Mais que deviennent nos émigrés après avoir découvert les rivages du Pacifique ?... Ils débutent le plus souvent leur carrière professionnelle comme domestiques ou femmes de chambre. Quelques-uns, et c’est logique pour de jeunes agriculteurs, deviennent bergers, tel l’Arettois François Tillous, condamné ainsi à ne rencontrer personne pendant de nombreuses campagnes de plusieurs mois. Son fils, Gratien, a possédé un motel à Lake Tahoë, à la frontière du Nevada.

Après des années d’économies et de lourds sacrifices, les modestes employés de maison parviennent parfois à créer leur propre entreprise. Les voilà alors à la tête de boulangeries, de blanchisseries ou de sociétés d’entretien des espaces verts.

Leur réussite ne distend pas les liens qu’ils entretiennent entre ”pays” ou avec leur famille. Ils correspondent régulièrement avec elle et aujourd’hui encore, certains téléphonent toutes les semaines ou échangent souvent des DVD.

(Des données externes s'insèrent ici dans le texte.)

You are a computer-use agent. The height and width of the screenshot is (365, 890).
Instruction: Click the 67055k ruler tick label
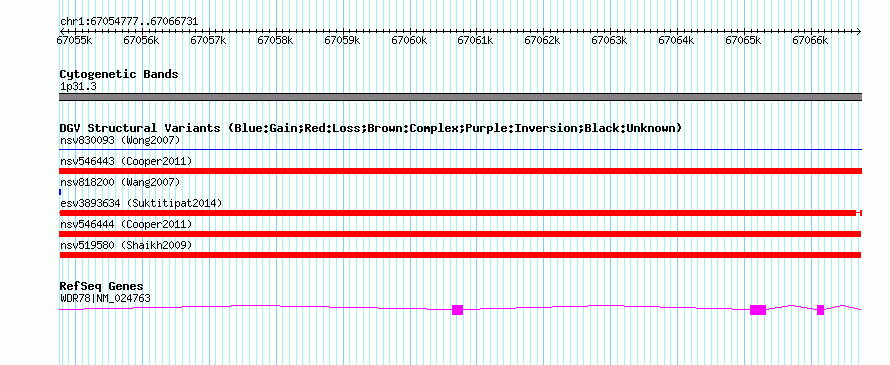(75, 40)
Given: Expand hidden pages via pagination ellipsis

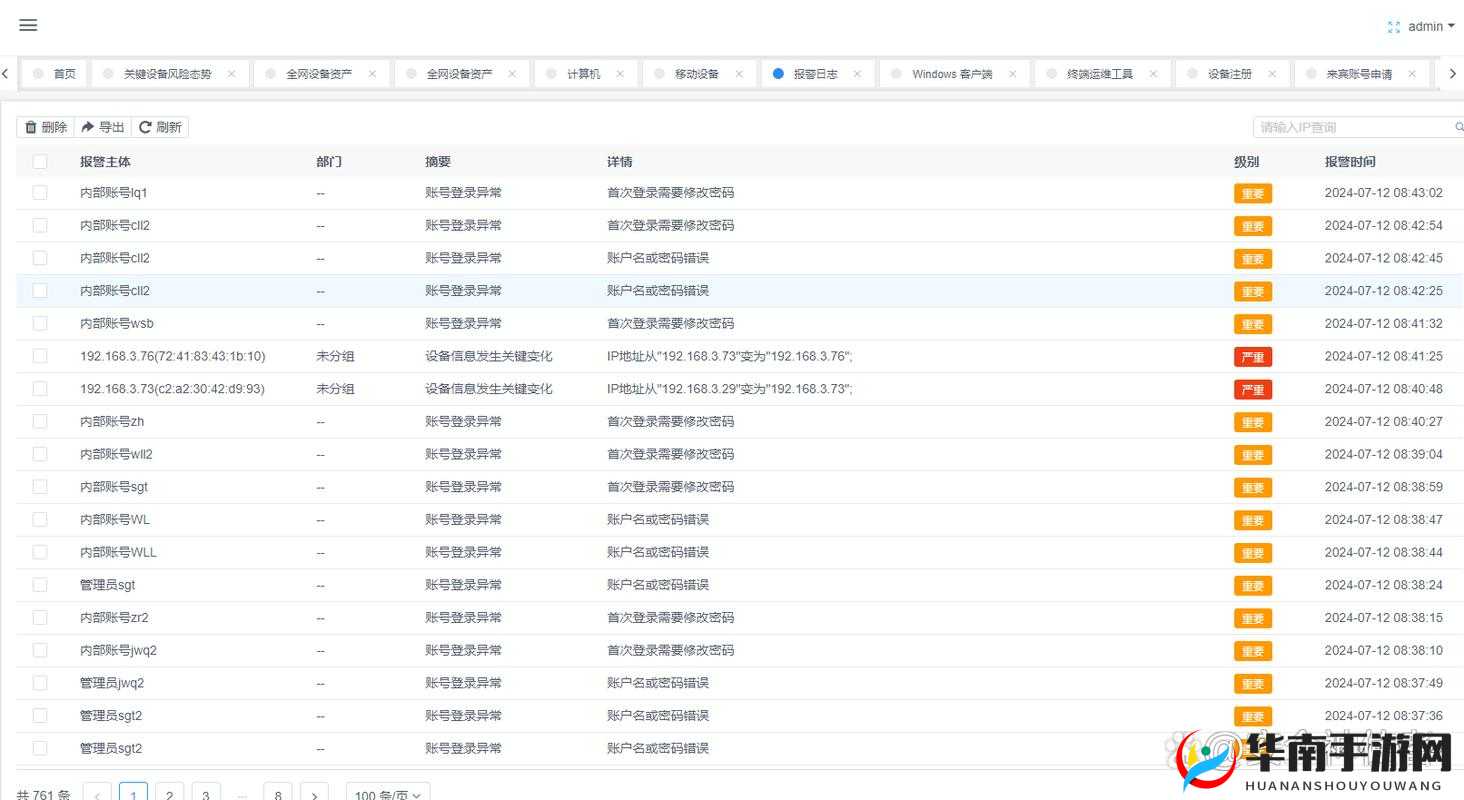Looking at the screenshot, I should point(242,793).
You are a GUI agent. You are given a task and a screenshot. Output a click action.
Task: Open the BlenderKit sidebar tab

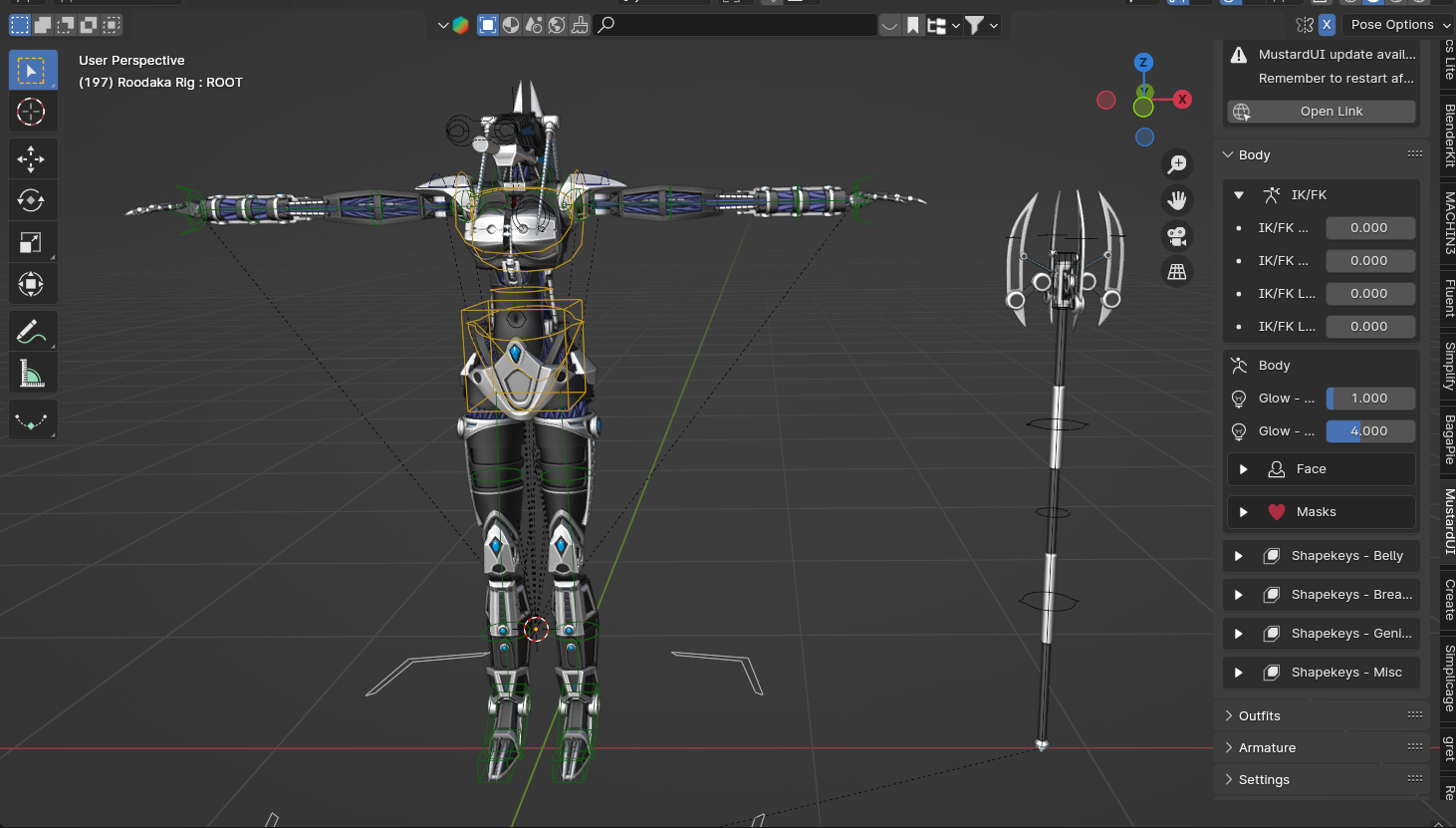pyautogui.click(x=1449, y=135)
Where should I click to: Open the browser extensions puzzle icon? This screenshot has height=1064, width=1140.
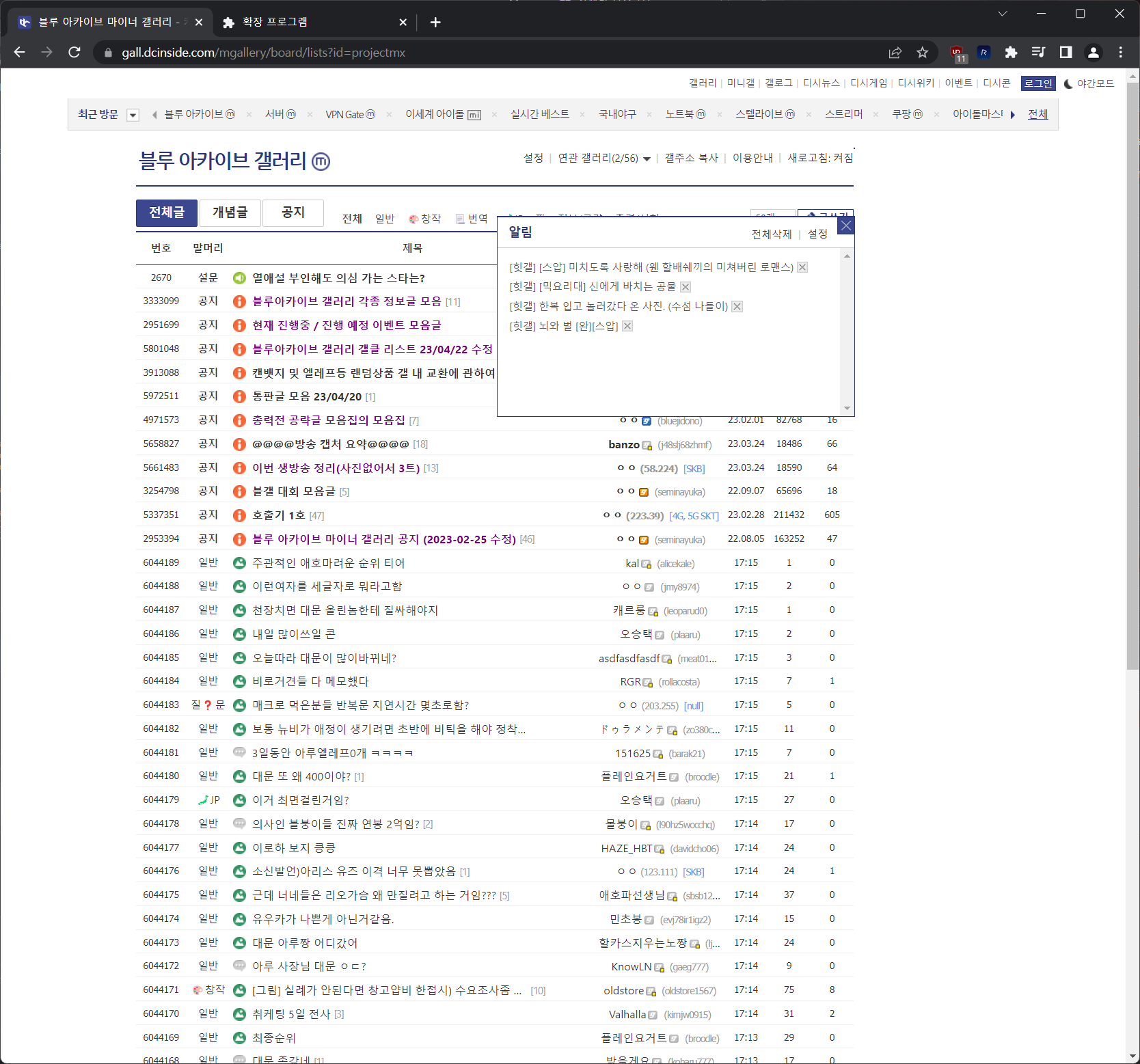click(1011, 52)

(1) un ”Joe ”Labarrère, berger en Californie en 1902 a été fêté le 16 octobre 2011 à Los Angeles par la communauté ”béarnaise ”- La République du 18 octobre 2011

Arrivé à San Francisco en 1900, Pierre MON, né à Issor et grand-oncle de Jean-Claude Escarain enverra de l’argent à son frère pour l’achat d’une faucheuse.

D’autres aideront leurs proches après le séisme qui a frappé le Barétous le 13 août 1967. Il n’est pas rare également que des dons soient faits aux collectivités par ces ”Américains généreux”.

Pierre MON et son épouse, le jour de leur mariage

Les bulletins paroissiaux, l’Indépendant, l’Echo d’Oloron attestent ces largesses pour des associations, des caisses de solidarité, la réparation des églises... De génération en génération et de façon beaucoup plus profonde qu’en Argentine, les Barétounais font souche en Californie. Certains pourtant ont su profiter de leur réussite pour mener à bien leur retour ”à la maison”. À Arette, Clément Mazéris a repris et fait prospérer une entreprise de transports en commun dont les fils poursuivent la direction. Toujours dans ce village, Jean-Marie Hondagneu a fait de même avec l’exploitation agricole et demeure fidèle à une gestion familiale.

À Lanne-en-Barétous, Victor Bigué a su concilier les activités de chauffeur d’autobus et d’agriculteur. Autre retour au pays, celui de l’Arettois Pierre Frinchaboy venu y vivre sa retraite.

Il va sans dire que les moyens de communication modernes favorisent les rencontres entre descendants d’émigrés et Barétounais, sensibles, pour bien d’autres raisons qu’eux, à l’attrait de San Francisco ou Los Angeles. De temps en temps, des ”Américains” viennent passer quelques jours dans la vallée où sont nés leurs ancêtres. Parfois, ils y achètent une maison, réalisant ainsi le rêve de ceux qui, à l’autre bout du monde, ont toujours senti leur coeur se serrer à la pensée des crêtes du Layens ou du Soum d’Iré.